一方比較例11〜12は、ポリアルキレンイミン(A)の配合量が、水性前処理液全量に対して0.3〜5.0質量%ではない例であり、いずれもOPPフィルムに対する密着性に劣る結果であった。また比較例13〜14は、凝集剤(B)の配合量に対するポリアルキレンイミン(A)の配合量の質量比が、0.05〜1.5ではない例であり、前記質量比を0.05未満とした比較例13では密着性が、1.5より多くした比較例14では画像品質が劣っていた。これらの結果は、ポリアルキレン(A)や凝集剤(B)の配合量を、本発明にて規定した範囲内に収めた水性前処理液によって初めて、印刷物の密着性と画像品質との両立が可能となり、更には前記印刷物の耐擦性や、保存安定性や乾燥性にも優れた水性前処理液が得られることを示すものである。

Claims (14)

  1. 水性インクジェットインキとともに用いられ、非吸収性基材に対して使用される水性前処理液であって、
    前記水性前処理液が、ポリアルキレンイミン(A)と、凝集剤(B)と、水とを含み、
    前記ポリアルキレンイミン(A)の重量平均分子量が、1,000〜80,000であり、
    前記凝集剤(B)が、金属塩及びカチオン性高分子化合物(ただし、前記カチオン性高分子化合物がポリアルキレンイミン(A)である場合を除く)からなる群から選ばれる1種以上を含み、
    前記ポリアルキレンイミン(A)の配合量が、水性前処理液全量に対して0.3〜5質量%であり、
    前記ポリアルキレンイミン(A)の配合量と、前記凝集剤(B)の配合量との質量比が、(A):(B)=0.05:1〜1.5:1である、水性前処理液。

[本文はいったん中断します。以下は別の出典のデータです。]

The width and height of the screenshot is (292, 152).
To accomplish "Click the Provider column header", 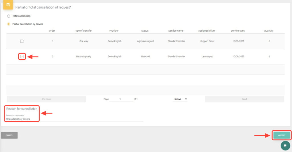I will 114,31.
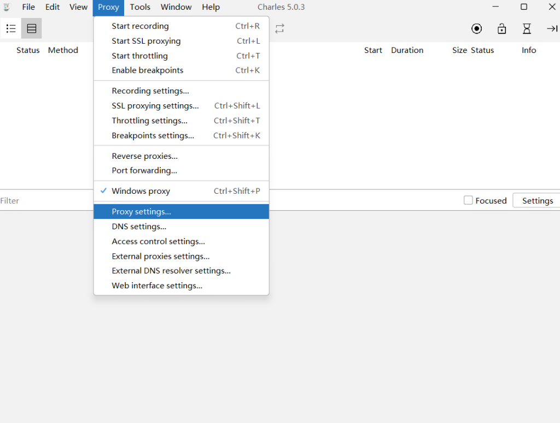This screenshot has width=560, height=423.
Task: Click the throttling hourglass icon
Action: tap(527, 29)
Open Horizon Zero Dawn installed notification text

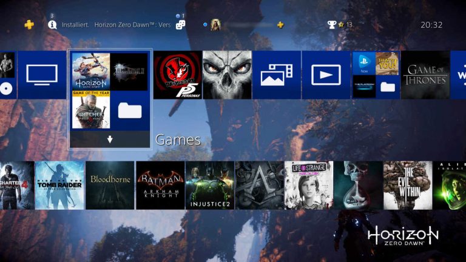click(x=115, y=25)
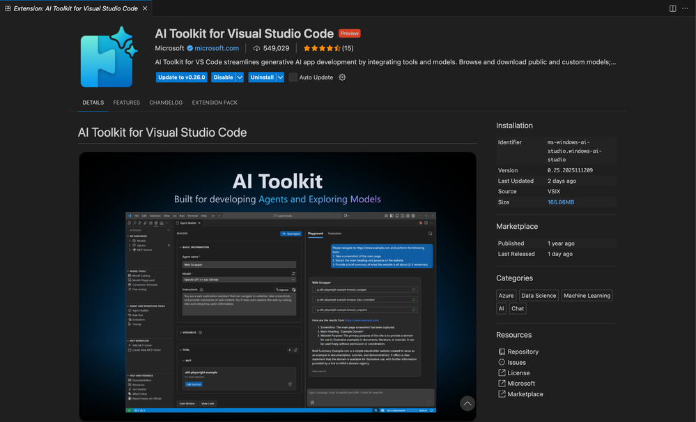Click the split editor icon
Viewport: 696px width, 422px height.
click(672, 8)
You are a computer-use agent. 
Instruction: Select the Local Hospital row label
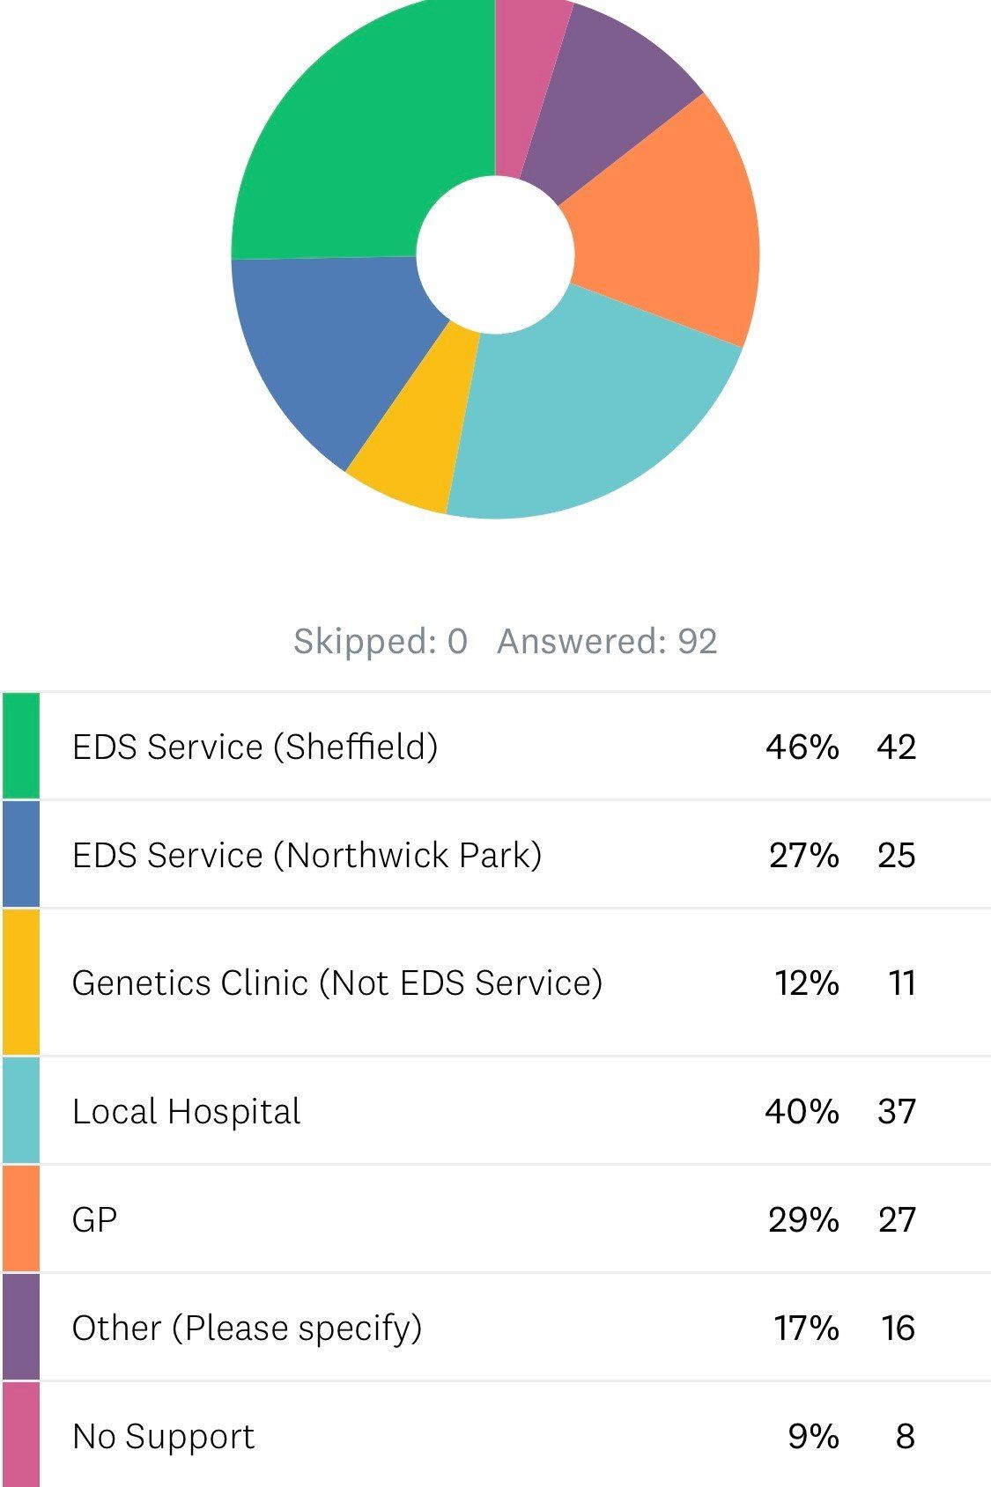tap(186, 1111)
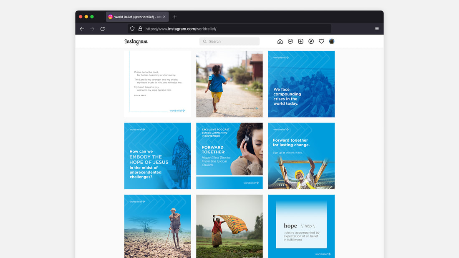This screenshot has width=459, height=258.
Task: Open the Psalm 28 verse post
Action: pyautogui.click(x=157, y=84)
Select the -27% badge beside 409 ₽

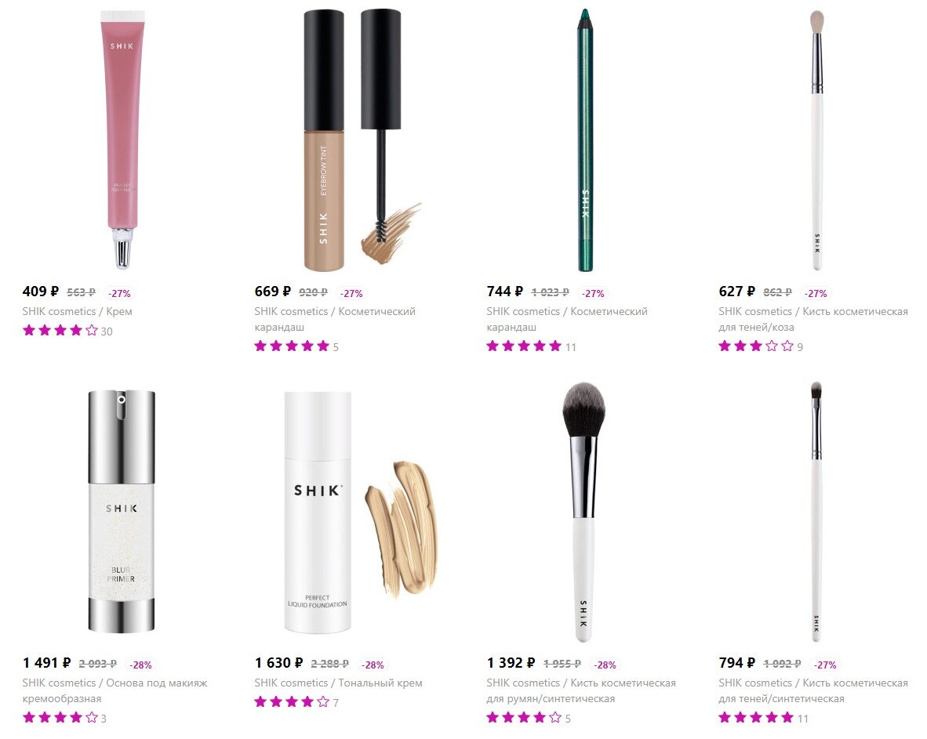(119, 293)
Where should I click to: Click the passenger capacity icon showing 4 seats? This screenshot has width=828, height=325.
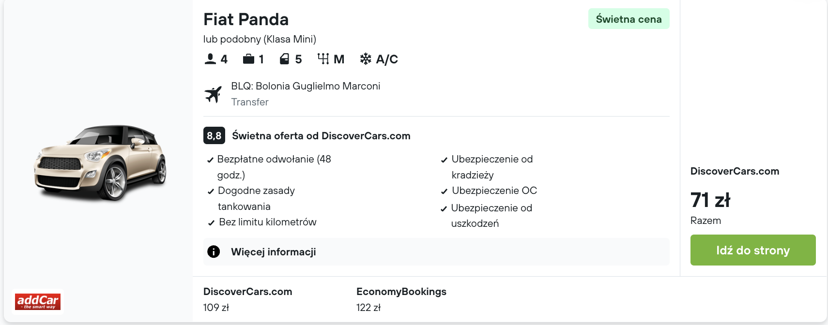(x=210, y=59)
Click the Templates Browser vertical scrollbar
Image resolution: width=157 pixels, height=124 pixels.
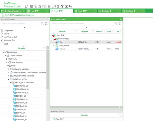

  2. 前記ポリアルキレンイミン(A)が、分岐構造を有し、かつ、重量平均分子量が10,000〜80,000であるポリアルキレンイミン(a−1)を含む、請求項1に記載の水性前処理液。
  3. 前記凝集剤(B)が、アリルアミンに由来する構造単位、及び/または、ジアリルアミンに由来する構造単位を有するカチオン性高分子化合物を含む、請求項1または2に記載の水性前処理液。
  4. 更に、有機溶剤(C)を含む、請求項1〜3いずれかに記載の水性前処理液。
  5. 前記有機溶剤(C)が、1気圧下における沸点が75〜210℃以上であり、かつ、分子構造中に水酸基を1個以上含む水溶性有機溶剤(c−1)を含む、請求項4に記載の水性前処理液。
  6. 前記水性前処理液に含まれる平均粒子径(D50)が1μm以上である水不溶性粒子の量が、水性前処理液全量に対し1質量%以下である、請求項1〜5いずれかに記載の水性前処理液。
  7. 請求項1〜6いずれかに記載の水性前処理液と、1種類以上の水性インクジェットインキとを含む、非吸収性基材に対するインクジェット印刷に使用される水性記録液セットであって、
    前記水性インクジェットインキが、顔料と、水溶性有機溶剤と、水とを含む水性記録液セット。
  8. 前記水性インクジェットインキが、更に顔料分散用樹脂を含み、
    前記顔料分散用樹脂を構成する単量体のうち、芳香環構造を有する単量体の量が、前記顔料分散用樹脂を構成する単量体全量に対し20〜90質量%である、請求項7に記載の水性記録液セット。
  9. 前記水性インクジェットインキに含まれる、1気圧下における沸点が250℃以上である水溶性有機溶剤の量が、水性インクジェットインキ全量に対し5質量%以下である、請求項7または8に記載の水性記録液セット。
  10. 前記水性インクジェットインキが、ブラックインキと、ホワイトインキとを含む、請求項7〜9いずれかに記載の水性記録液セット。
  11. 請求項7〜10いずれかに記載の水性記録液セットを非吸収性基材に付与してなる、印刷物の製造方法であって、
    非吸収性基材に前記水性前処理液を付与する工程と、
    前記非吸収性基材上の、前記水性前処理液を付与した部分に、前記水性インクジェットインキを、1パスインクジェット印刷により付与する工程と、
    前記水性インクジェットインキが付与された、前記非吸収性基材を乾燥する工程とを含む、印刷物の製造方法。
  12. 前記非吸収性基材が、熱可塑性樹脂基材である、請求項11記載の印刷物の製造方法。
  13. 非浸透性基材上に、請求項1〜6いずれかに記載の前処理液からなる層を有する、前処理液が付与された基材。
  14. 請求項13記載の前処理液が付与された基材に、前記水性インクジェットインキで印刷された印刷物。